━━━━━ Data to process
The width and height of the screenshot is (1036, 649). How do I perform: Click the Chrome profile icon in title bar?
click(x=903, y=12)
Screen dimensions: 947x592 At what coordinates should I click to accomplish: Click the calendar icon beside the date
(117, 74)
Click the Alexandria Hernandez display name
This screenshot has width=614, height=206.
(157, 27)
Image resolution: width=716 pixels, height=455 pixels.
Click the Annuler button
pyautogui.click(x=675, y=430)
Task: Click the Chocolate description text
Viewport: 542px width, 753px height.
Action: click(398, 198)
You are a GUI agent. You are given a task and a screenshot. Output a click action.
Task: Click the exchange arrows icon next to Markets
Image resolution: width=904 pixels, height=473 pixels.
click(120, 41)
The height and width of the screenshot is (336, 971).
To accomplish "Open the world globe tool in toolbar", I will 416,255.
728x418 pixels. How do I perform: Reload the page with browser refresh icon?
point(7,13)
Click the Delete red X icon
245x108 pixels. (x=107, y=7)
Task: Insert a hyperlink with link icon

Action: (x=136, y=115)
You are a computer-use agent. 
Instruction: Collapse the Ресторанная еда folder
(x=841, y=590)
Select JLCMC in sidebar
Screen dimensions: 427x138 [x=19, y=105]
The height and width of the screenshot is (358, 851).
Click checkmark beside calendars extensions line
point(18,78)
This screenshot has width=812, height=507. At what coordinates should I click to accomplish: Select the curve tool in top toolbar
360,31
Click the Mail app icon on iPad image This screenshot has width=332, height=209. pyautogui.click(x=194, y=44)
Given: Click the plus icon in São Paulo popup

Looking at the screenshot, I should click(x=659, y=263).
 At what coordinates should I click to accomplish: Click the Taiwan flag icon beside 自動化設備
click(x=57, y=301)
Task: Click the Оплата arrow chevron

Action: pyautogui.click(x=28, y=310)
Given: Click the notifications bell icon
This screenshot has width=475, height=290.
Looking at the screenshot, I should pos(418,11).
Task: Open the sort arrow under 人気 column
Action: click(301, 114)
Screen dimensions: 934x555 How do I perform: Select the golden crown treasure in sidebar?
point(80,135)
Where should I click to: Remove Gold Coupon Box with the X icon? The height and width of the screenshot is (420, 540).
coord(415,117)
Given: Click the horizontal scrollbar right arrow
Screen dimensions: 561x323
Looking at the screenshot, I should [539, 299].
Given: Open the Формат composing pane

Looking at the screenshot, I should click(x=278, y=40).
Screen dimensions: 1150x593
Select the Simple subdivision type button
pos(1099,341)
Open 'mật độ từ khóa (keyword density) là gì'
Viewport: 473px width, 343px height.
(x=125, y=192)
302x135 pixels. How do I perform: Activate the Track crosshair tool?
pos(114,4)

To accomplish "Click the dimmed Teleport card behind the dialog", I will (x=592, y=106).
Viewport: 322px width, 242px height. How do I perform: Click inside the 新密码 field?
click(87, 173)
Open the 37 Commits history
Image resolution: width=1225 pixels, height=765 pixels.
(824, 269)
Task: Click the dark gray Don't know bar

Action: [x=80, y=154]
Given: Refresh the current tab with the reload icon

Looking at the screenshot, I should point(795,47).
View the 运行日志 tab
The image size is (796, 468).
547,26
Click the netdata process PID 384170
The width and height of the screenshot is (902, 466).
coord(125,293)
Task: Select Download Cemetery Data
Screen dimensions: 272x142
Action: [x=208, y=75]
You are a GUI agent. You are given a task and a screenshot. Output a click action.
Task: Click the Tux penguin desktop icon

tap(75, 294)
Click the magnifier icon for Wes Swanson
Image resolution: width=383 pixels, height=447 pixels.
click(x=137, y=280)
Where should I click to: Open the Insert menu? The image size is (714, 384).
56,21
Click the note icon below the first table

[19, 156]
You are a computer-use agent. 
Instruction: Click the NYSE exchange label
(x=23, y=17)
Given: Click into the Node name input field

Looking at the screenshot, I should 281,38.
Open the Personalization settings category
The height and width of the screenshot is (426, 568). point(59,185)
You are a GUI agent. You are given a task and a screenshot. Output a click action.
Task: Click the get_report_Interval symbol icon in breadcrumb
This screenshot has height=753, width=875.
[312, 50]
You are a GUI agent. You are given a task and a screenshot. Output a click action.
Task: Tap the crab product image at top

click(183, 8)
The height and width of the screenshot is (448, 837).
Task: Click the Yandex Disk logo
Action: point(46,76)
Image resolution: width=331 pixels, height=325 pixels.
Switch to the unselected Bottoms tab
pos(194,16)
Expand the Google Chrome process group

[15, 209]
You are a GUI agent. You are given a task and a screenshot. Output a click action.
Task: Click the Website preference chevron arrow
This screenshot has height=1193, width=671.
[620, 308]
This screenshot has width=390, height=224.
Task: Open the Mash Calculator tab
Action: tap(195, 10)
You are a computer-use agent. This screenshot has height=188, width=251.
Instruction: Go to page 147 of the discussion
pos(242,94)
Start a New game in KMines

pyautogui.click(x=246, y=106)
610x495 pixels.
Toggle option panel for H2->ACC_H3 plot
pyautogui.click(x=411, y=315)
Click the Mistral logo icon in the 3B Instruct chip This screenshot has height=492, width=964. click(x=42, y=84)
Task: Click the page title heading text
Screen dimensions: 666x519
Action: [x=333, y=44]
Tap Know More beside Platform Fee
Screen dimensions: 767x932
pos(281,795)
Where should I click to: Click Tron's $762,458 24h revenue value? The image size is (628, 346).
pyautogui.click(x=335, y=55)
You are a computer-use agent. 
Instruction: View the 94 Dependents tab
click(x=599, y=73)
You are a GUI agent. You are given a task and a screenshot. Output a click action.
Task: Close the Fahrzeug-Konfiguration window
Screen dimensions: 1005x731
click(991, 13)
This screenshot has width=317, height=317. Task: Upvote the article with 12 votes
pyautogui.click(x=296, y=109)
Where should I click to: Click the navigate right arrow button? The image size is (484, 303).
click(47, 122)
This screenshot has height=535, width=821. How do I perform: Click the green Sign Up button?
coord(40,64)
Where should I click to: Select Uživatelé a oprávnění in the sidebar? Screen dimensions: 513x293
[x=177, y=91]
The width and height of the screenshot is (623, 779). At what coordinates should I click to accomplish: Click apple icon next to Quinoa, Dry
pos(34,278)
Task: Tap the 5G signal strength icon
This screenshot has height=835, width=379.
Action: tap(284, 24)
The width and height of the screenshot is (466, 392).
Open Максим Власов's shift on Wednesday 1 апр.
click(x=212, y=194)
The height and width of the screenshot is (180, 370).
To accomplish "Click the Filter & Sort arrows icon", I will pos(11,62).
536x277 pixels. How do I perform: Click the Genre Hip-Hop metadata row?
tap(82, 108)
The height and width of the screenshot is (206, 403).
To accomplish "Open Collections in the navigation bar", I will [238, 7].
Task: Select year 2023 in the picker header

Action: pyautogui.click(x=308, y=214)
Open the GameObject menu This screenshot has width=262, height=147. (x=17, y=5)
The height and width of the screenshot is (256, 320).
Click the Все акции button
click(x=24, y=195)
━━━━━━━━━━
> **Work order**: Please transcribe the data shown above in full, exactly as it stands.

> **Finished task**:
The width and height of the screenshot is (1036, 649). How do I perform: Click the Chrome profile icon in title bar?
click(x=903, y=12)
Screen dimensions: 947x592 At what coordinates should I click to accomplish: Click the calendar icon beside the date
(117, 74)
Click the Alexandria Hernandez display name
This screenshot has width=614, height=206.
(157, 27)
Image resolution: width=716 pixels, height=455 pixels.
Click the Annuler button
pyautogui.click(x=675, y=430)
Task: Click the Chocolate description text
Viewport: 542px width, 753px height.
Action: click(398, 198)
You are a GUI agent. You are given a task and a screenshot. Output a click action.
Task: Click the exchange arrows icon next to Markets
Image resolution: width=904 pixels, height=473 pixels.
click(120, 41)
The height and width of the screenshot is (336, 971).
To accomplish "Open the world globe tool in toolbar", I will 416,255.
728x418 pixels. How do I perform: Reload the page with browser refresh icon?
point(7,13)
Click the Delete red X icon
245x108 pixels. (x=107, y=7)
Task: Insert a hyperlink with link icon

Action: (x=136, y=115)
You are a computer-use agent. 
Instruction: Collapse the Ресторанная еда folder
(x=841, y=590)
Select JLCMC in sidebar
Screen dimensions: 427x138 [x=19, y=105]
The height and width of the screenshot is (358, 851).
Click checkmark beside calendars extensions line
point(18,78)
This screenshot has width=812, height=507. At what coordinates should I click to accomplish: Select the curve tool in top toolbar
360,31
Click the Mail app icon on iPad image This screenshot has width=332, height=209. pyautogui.click(x=194, y=44)
Given: Click the plus icon in São Paulo popup

Looking at the screenshot, I should click(x=659, y=263).
 At what coordinates should I click to accomplish: Click the Taiwan flag icon beside 自動化設備
click(x=57, y=301)
Task: Click the Оплата arrow chevron

Action: pyautogui.click(x=28, y=310)
Given: Click the notifications bell icon
This screenshot has width=475, height=290.
Looking at the screenshot, I should pos(418,11).
Task: Open the sort arrow under 人気 column
Action: click(301, 114)
Screen dimensions: 934x555 How do I perform: Select the golden crown treasure in sidebar?
point(80,135)
Where should I click to: Remove Gold Coupon Box with the X icon? The height and width of the screenshot is (420, 540).
coord(415,117)
Given: Click the horizontal scrollbar right arrow
Screen dimensions: 561x323
Looking at the screenshot, I should [539, 299].
Given: Open the Формат composing pane

Looking at the screenshot, I should click(x=278, y=40).
Screen dimensions: 1150x593
Select the Simple subdivision type button
pos(1099,341)
Open 'mật độ từ khóa (keyword density) là gì'
Viewport: 473px width, 343px height.
(x=125, y=192)
302x135 pixels. How do I perform: Activate the Track crosshair tool?
pos(114,4)

To accomplish "Click the dimmed Teleport card behind the dialog", I will (x=592, y=106).
Viewport: 322px width, 242px height. How do I perform: Click inside the 新密码 field?
click(87, 173)
Open the 37 Commits history
Image resolution: width=1225 pixels, height=765 pixels.
(824, 269)
Task: Click the dark gray Don't know bar

Action: [x=80, y=154]
Given: Refresh the current tab with the reload icon

Looking at the screenshot, I should point(795,47).
View the 运行日志 tab
The image size is (796, 468).
547,26
Click the netdata process PID 384170
The width and height of the screenshot is (902, 466).
coord(125,293)
Task: Select Download Cemetery Data
Screen dimensions: 272x142
Action: [x=208, y=75]
You are a GUI agent. You are given a task and a screenshot. Output a click action.
Task: Click the Tux penguin desktop icon

tap(75, 294)
Click the magnifier icon for Wes Swanson
Image resolution: width=383 pixels, height=447 pixels.
click(x=137, y=280)
Where should I click to: Open the Insert menu? The image size is (714, 384).
56,21
Click the note icon below the first table

[19, 156]
You are a computer-use agent. 
Instruction: Click the NYSE exchange label
(x=23, y=17)
Given: Click into the Node name input field

Looking at the screenshot, I should 281,38.
Open the Personalization settings category
The height and width of the screenshot is (426, 568). point(59,185)
You are a GUI agent. You are given a task and a screenshot. Output a click action.
Task: Click the get_report_Interval symbol icon in breadcrumb
This screenshot has height=753, width=875.
[312, 50]
You are a GUI agent. You are given a task and a screenshot. Output a click action.
Task: Tap the crab product image at top

click(183, 8)
The height and width of the screenshot is (448, 837).
Task: Click the Yandex Disk logo
Action: point(46,76)
Image resolution: width=331 pixels, height=325 pixels.
Switch to the unselected Bottoms tab
pos(194,16)
Expand the Google Chrome process group

[15, 209]
You are a GUI agent. You are given a task and a screenshot. Output a click action.
Task: Click the Website preference chevron arrow
This screenshot has height=1193, width=671.
[620, 308]
This screenshot has width=390, height=224.
Task: Open the Mash Calculator tab
Action: tap(195, 10)
You are a computer-use agent. This screenshot has height=188, width=251.
Instruction: Go to page 147 of the discussion
pos(242,94)
Start a New game in KMines

pyautogui.click(x=246, y=106)
610x495 pixels.
Toggle option panel for H2->ACC_H3 plot
pyautogui.click(x=411, y=315)
Click the Mistral logo icon in the 3B Instruct chip This screenshot has height=492, width=964. click(x=42, y=84)
Task: Click the page title heading text
Screen dimensions: 666x519
Action: [x=333, y=44]
Tap Know More beside Platform Fee
Screen dimensions: 767x932
pos(281,795)
Where should I click to: Click Tron's $762,458 24h revenue value? The image size is (628, 346).
pyautogui.click(x=335, y=55)
You are a computer-use agent. 
Instruction: View the 94 Dependents tab
click(x=599, y=73)
You are a GUI agent. You are given a task and a screenshot. Output a click action.
Task: Close the Fahrzeug-Konfiguration window
Screen dimensions: 1005x731
click(991, 13)
This screenshot has width=317, height=317. Task: Upvote the article with 12 votes
pyautogui.click(x=296, y=109)
Where should I click to: Click the navigate right arrow button? The image size is (484, 303).
click(47, 122)
This screenshot has height=535, width=821. How do I perform: Click the green Sign Up button?
coord(40,64)
Where should I click to: Select Uživatelé a oprávnění in the sidebar? Screen dimensions: 513x293
[x=177, y=91]
The width and height of the screenshot is (623, 779). At what coordinates should I click to accomplish: Click apple icon next to Quinoa, Dry
pos(34,278)
Task: Tap the 5G signal strength icon
This screenshot has height=835, width=379.
Action: tap(284, 24)
The width and height of the screenshot is (466, 392).
Open Максим Власов's shift on Wednesday 1 апр.
click(x=212, y=194)
The height and width of the screenshot is (180, 370).
To accomplish "Click the Filter & Sort arrows icon", I will pos(11,62).
536x277 pixels. How do I perform: Click the Genre Hip-Hop metadata row?
tap(82, 108)
The height and width of the screenshot is (206, 403).
To accomplish "Open Collections in the navigation bar", I will [238, 7].
Task: Select year 2023 in the picker header

Action: pyautogui.click(x=308, y=214)
Open the GameObject menu This screenshot has width=262, height=147. (x=17, y=5)
The height and width of the screenshot is (256, 320).
Click the Все акции button
click(x=24, y=195)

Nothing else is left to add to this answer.